◆ **ASSIGNED TASK**: Please set down every line of the records below exactly, without the pictures.

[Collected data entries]
········
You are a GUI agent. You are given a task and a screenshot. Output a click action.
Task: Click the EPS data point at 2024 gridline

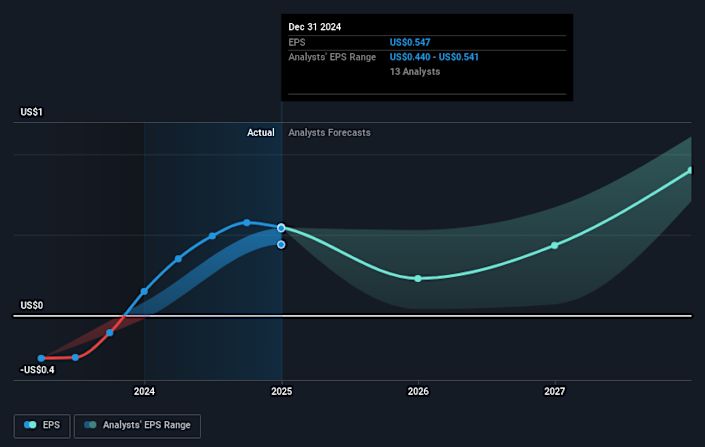click(x=144, y=291)
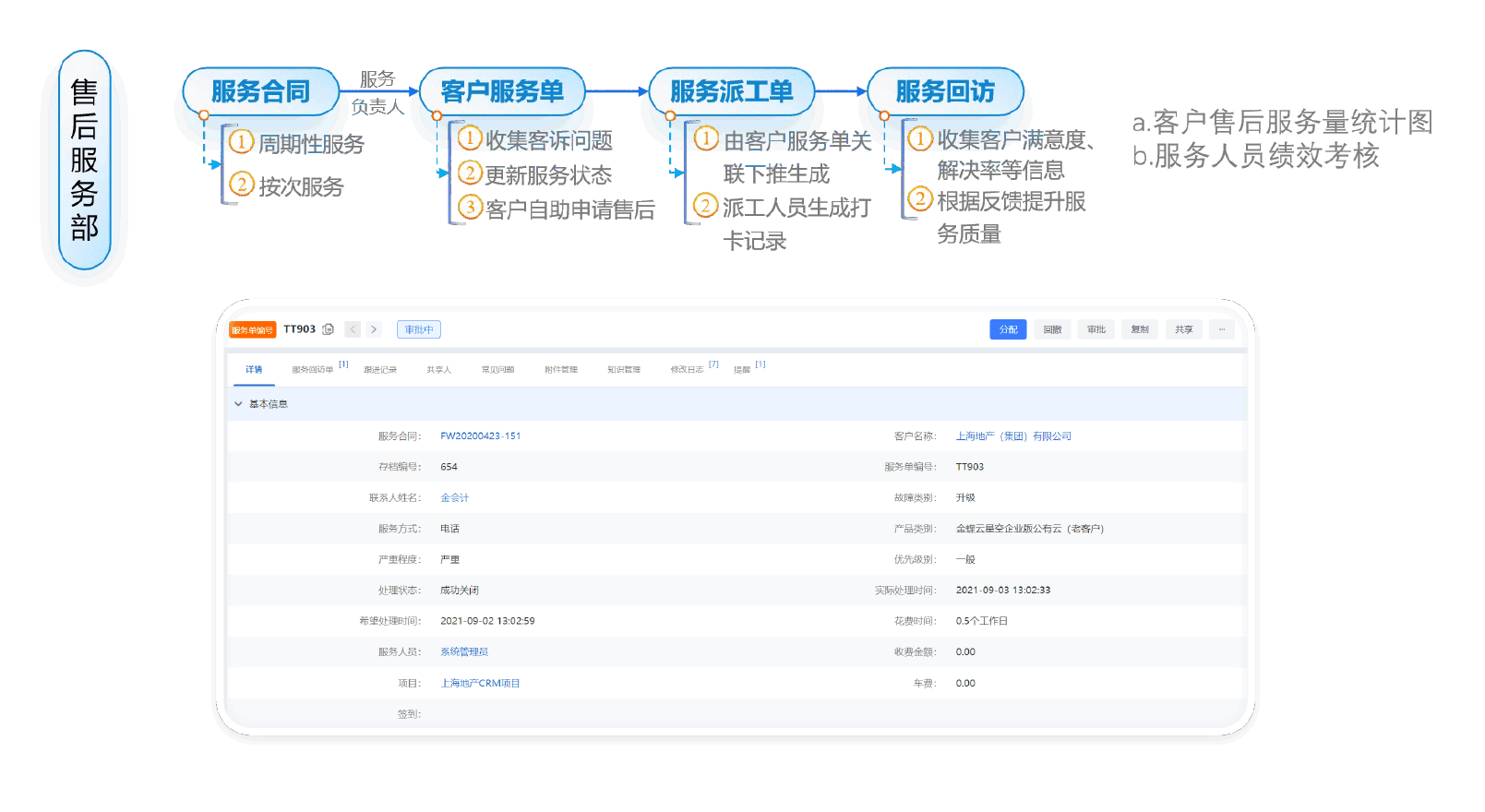The image size is (1485, 812).
Task: Open the more actions ellipsis button
Action: point(1222,329)
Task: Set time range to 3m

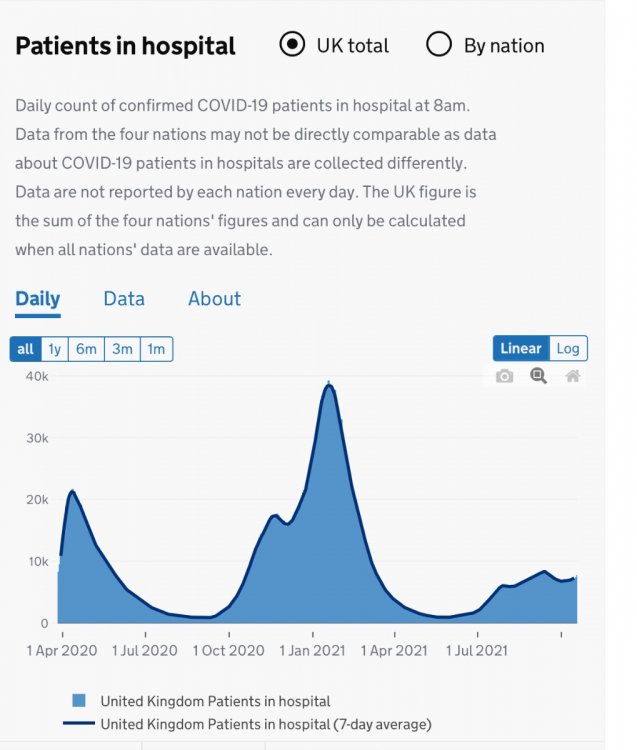Action: click(122, 349)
········
◆ **ANSWER FOR THE TASK**:
You are a GUI agent. You are given a task and a screenshot. Output a click action.
Task: Click the EPS data point at 2024 gridline

click(x=144, y=291)
The image size is (1485, 812).
Task: Open the more actions ellipsis button
Action: point(1222,329)
Task: Set time range to 3m

Action: click(122, 349)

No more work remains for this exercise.